Development & Testing

How carrick is built, tested, and validated. If you want to contribute or understand the engineering methodology, start here.

Prerequisites

You need macOS 14 (Sonoma) or later on Apple Silicon with Hypervisor.framework support (sysctl kern.hv_support should return 1). You also need:

Building

Carrick uses Apple's Hypervisor.framework, which requires the com.apple.security.hypervisor entitlement. cargo build strips the codesignature on macOS, so a bare build produces a binary that fails every run with HV_DENIED (0xfae94007). Always build through the signed build script.

# Build + codesign the release binary (the only runnable build)
$ just build

# Build + sign, then run immediately
$ just run run ubuntu:24.04 /bin/echo hi

# Fast unsigned debug build — compile-checking only, cannot run a guest
$ just check

The signed binary lives at target/release/carrick.

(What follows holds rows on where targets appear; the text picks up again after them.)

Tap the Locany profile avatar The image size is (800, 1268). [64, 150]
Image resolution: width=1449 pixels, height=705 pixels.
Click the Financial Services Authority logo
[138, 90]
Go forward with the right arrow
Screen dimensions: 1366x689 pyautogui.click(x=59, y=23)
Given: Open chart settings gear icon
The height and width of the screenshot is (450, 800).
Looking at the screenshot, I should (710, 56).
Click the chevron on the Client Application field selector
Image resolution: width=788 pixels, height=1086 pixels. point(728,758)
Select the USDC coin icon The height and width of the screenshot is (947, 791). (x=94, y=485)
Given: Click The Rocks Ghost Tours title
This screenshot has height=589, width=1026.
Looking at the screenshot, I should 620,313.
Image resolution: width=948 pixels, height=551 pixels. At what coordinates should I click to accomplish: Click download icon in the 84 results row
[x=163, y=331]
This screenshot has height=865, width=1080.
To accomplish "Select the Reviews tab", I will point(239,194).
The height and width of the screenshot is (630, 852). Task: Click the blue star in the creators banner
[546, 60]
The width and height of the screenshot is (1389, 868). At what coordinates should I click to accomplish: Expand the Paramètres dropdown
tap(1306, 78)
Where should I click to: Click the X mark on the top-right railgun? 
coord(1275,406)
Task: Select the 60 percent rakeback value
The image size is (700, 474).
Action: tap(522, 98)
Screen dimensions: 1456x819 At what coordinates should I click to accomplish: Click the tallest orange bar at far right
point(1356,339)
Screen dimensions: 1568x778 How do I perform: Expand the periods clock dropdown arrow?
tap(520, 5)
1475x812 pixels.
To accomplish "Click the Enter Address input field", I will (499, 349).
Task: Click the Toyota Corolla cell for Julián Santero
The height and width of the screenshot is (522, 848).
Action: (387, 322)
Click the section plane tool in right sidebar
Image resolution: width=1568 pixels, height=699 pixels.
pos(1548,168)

The build script (scripts/build-signed.sh) handles shared CARGO_TARGET_DIR setups by atomically copying and signing per-worktree, so concurrent worktrees never clobber each other's signature.

The no-panic lint gate

The supervisor must never crash on guest input. The following panicking constructs are denied crate-wide via [workspace.lints.clippy] in Cargo.toml:

# Cargo.toml — workspace lint config
[workspace.lints.clippy]
unwrap_used    = "deny"
expect_used    = "deny"
panic          = "deny"
todo           = "deny"
unimplemented  = "deny"

Test code is exempt via clippy.toml (allow-unwrap-in-tests = true). A handful of audited, provably-infallible sites carry a targeted #[allow(...)] with an // INVARIANT: comment. Release builds also run with overflow-checks = true, so arithmetic on guest-controlled integers traps to a contained abort rather than wrapping silently.

# Run the lint gate
$ just clippy

# Or directly
$ cargo clippy --workspace --all-targets -- -D warnings

Testing layers

Carrick has three distinct testing layers, each catching different classes of bugs:

LayerCommandWhat it testsNeeds HVF/Docker?
Unit / integration tests just test Pure logic: ABI definitions, flag translation, struct layouts, syscall argument parsing No
Conformance probes just conformance Syscall behavior diffed against a Docker linux/arm64 oracle — catches ABI fidelity bugs Yes (both)
Integration suites Per-runtime scripts Go, CPython, libuv, Node.js full test suites under carrick vs Docker Yes (both)

Unit and integration tests

# Host-only tests — no HVF, no Docker, runs anywhere
$ just test

# Or target a specific crate
$ cargo test -p carrick-runtime --lib

These test the translation logic in isolation: struct packing, flag constant mappings, signal number translation, error code conversion, etc. They run on any machine and are fast.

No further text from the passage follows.